--- Material for this exercise Enclosed Below ---
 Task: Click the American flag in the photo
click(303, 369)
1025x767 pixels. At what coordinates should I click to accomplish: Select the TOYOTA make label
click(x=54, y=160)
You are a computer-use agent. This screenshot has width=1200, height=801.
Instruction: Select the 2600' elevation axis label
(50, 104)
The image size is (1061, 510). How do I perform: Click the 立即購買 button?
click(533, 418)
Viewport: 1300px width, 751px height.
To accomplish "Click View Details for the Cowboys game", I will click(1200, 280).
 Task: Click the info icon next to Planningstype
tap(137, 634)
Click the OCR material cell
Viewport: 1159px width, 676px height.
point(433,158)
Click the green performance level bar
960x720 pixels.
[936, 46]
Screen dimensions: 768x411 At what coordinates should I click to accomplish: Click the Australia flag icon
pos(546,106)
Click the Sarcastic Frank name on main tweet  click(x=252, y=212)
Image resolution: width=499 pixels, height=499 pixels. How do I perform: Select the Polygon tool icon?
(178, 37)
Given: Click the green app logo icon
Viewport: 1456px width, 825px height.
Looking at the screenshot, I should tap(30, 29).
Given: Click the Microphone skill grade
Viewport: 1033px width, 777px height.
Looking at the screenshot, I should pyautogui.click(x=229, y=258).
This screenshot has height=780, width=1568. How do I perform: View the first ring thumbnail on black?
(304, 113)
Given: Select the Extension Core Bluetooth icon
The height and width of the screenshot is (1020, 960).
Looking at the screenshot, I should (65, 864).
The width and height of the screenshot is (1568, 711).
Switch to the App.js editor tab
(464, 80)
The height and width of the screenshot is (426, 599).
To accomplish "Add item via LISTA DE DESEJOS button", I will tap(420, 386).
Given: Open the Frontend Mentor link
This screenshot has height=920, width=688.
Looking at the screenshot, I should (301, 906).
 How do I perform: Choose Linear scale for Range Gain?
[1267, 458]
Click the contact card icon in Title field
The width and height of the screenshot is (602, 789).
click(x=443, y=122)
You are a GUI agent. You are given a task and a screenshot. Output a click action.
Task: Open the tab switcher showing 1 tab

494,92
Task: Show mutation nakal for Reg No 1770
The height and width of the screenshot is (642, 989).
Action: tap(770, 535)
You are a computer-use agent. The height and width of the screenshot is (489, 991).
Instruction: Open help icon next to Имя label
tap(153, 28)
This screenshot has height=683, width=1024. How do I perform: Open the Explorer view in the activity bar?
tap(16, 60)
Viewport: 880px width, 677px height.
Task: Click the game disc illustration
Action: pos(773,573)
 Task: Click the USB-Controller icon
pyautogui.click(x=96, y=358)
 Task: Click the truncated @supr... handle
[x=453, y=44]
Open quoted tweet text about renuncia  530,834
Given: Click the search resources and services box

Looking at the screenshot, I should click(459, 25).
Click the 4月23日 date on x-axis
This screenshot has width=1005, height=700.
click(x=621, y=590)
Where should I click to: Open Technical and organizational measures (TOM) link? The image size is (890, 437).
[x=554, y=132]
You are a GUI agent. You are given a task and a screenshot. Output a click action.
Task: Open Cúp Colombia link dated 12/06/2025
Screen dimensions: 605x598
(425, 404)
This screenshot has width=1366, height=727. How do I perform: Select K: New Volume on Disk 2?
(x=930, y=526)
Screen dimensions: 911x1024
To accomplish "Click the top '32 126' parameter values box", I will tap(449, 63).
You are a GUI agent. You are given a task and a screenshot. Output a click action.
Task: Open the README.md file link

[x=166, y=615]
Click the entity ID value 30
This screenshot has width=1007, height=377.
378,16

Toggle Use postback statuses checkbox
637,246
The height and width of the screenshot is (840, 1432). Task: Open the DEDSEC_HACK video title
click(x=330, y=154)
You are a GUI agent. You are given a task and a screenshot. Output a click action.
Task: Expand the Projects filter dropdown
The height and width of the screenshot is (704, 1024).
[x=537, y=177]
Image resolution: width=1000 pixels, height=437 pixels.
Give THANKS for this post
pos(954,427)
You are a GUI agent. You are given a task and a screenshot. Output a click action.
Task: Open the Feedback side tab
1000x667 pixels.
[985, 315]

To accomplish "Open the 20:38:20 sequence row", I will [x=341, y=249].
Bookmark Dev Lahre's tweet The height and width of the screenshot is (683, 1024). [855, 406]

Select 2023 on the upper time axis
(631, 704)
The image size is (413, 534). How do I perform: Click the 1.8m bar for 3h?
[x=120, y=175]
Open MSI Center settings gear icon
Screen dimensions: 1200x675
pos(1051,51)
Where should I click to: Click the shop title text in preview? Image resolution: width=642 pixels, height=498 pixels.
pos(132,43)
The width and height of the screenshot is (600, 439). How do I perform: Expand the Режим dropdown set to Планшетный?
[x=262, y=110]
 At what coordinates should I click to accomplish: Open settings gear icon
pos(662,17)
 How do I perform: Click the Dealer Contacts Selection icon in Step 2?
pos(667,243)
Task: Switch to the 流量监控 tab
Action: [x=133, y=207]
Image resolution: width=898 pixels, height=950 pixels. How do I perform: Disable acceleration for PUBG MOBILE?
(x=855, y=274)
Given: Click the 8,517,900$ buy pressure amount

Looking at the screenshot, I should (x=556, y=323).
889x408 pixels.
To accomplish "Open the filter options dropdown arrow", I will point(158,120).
--- End of Enclosed Material for this exercise ---
**Directions for this task**. The records above should be copied out again in full, exactly as they appear.

**Answer box**.
 Task: Click the American flag in the photo
click(303, 369)
1025x767 pixels. At what coordinates should I click to accomplish: Select the TOYOTA make label
click(x=54, y=160)
You are a computer-use agent. This screenshot has width=1200, height=801.
Instruction: Select the 2600' elevation axis label
(50, 104)
The image size is (1061, 510). How do I perform: Click the 立即購買 button?
click(533, 418)
Viewport: 1300px width, 751px height.
To accomplish "Click View Details for the Cowboys game", I will click(1200, 280).
 Task: Click the info icon next to Planningstype
tap(137, 634)
Click the OCR material cell
Viewport: 1159px width, 676px height.
point(433,158)
Click the green performance level bar
960x720 pixels.
[936, 46]
Screen dimensions: 768x411 At what coordinates should I click to accomplish: Click the Australia flag icon
pos(546,106)
Click the Sarcastic Frank name on main tweet  click(x=252, y=212)
Image resolution: width=499 pixels, height=499 pixels. How do I perform: Select the Polygon tool icon?
(178, 37)
Given: Click the green app logo icon
Viewport: 1456px width, 825px height.
Looking at the screenshot, I should tap(30, 29).
Given: Click the Microphone skill grade
Viewport: 1033px width, 777px height.
Looking at the screenshot, I should pyautogui.click(x=229, y=258).
This screenshot has height=780, width=1568. How do I perform: View the first ring thumbnail on black?
(304, 113)
Given: Select the Extension Core Bluetooth icon
The height and width of the screenshot is (1020, 960).
Looking at the screenshot, I should (65, 864).
The width and height of the screenshot is (1568, 711).
Switch to the App.js editor tab
(464, 80)
The height and width of the screenshot is (426, 599).
To accomplish "Add item via LISTA DE DESEJOS button", I will tap(420, 386).
Given: Open the Frontend Mentor link
This screenshot has height=920, width=688.
Looking at the screenshot, I should (301, 906).
 How do I perform: Choose Linear scale for Range Gain?
[1267, 458]
Click the contact card icon in Title field
The width and height of the screenshot is (602, 789).
click(x=443, y=122)
You are a GUI agent. You are given a task and a screenshot. Output a click action.
Task: Open the tab switcher showing 1 tab

494,92
Task: Show mutation nakal for Reg No 1770
The height and width of the screenshot is (642, 989).
Action: tap(770, 535)
You are a computer-use agent. The height and width of the screenshot is (489, 991).
Instruction: Open help icon next to Имя label
tap(153, 28)
This screenshot has height=683, width=1024. How do I perform: Open the Explorer view in the activity bar?
tap(16, 60)
Viewport: 880px width, 677px height.
Task: Click the game disc illustration
Action: pos(773,573)
 Task: Click the USB-Controller icon
pyautogui.click(x=96, y=358)
 Task: Click the truncated @supr... handle
[x=453, y=44]
Open quoted tweet text about renuncia  530,834
Given: Click the search resources and services box

Looking at the screenshot, I should click(459, 25).
Click the 4月23日 date on x-axis
This screenshot has width=1005, height=700.
click(x=621, y=590)
Where should I click to: Open Technical and organizational measures (TOM) link? The image size is (890, 437).
[x=554, y=132]
You are a GUI agent. You are given a task and a screenshot. Output a click action.
Task: Open Cúp Colombia link dated 12/06/2025
Screen dimensions: 605x598
(425, 404)
This screenshot has width=1366, height=727. How do I perform: Select K: New Volume on Disk 2?
(x=930, y=526)
Screen dimensions: 911x1024
To accomplish "Click the top '32 126' parameter values box", I will tap(449, 63).
You are a GUI agent. You are given a task and a screenshot. Output a click action.
Task: Open the README.md file link

[x=166, y=615]
Click the entity ID value 30
This screenshot has width=1007, height=377.
378,16

Toggle Use postback statuses checkbox
637,246
The height and width of the screenshot is (840, 1432). Task: Open the DEDSEC_HACK video title
click(x=330, y=154)
You are a GUI agent. You are given a task and a screenshot. Output a click action.
Task: Expand the Projects filter dropdown
The height and width of the screenshot is (704, 1024).
[x=537, y=177]
Image resolution: width=1000 pixels, height=437 pixels.
Give THANKS for this post
pos(954,427)
You are a GUI agent. You are given a task and a screenshot. Output a click action.
Task: Open the Feedback side tab
1000x667 pixels.
[985, 315]

To accomplish "Open the 20:38:20 sequence row", I will [x=341, y=249].
Bookmark Dev Lahre's tweet The height and width of the screenshot is (683, 1024). [855, 406]

Select 2023 on the upper time axis
(631, 704)
The image size is (413, 534). How do I perform: Click the 1.8m bar for 3h?
[x=120, y=175]
Open MSI Center settings gear icon
Screen dimensions: 1200x675
pos(1051,51)
Where should I click to: Click the shop title text in preview? Image resolution: width=642 pixels, height=498 pixels.
pos(132,43)
The width and height of the screenshot is (600, 439). How do I perform: Expand the Режим dropdown set to Планшетный?
[x=262, y=110]
 At what coordinates should I click to accomplish: Open settings gear icon
pos(662,17)
 How do I perform: Click the Dealer Contacts Selection icon in Step 2?
pos(667,243)
Task: Switch to the 流量监控 tab
Action: [x=133, y=207]
Image resolution: width=898 pixels, height=950 pixels. How do I perform: Disable acceleration for PUBG MOBILE?
(x=855, y=274)
Given: Click the 8,517,900$ buy pressure amount

Looking at the screenshot, I should (x=556, y=323).
889x408 pixels.
To accomplish "Open the filter options dropdown arrow", I will point(158,120).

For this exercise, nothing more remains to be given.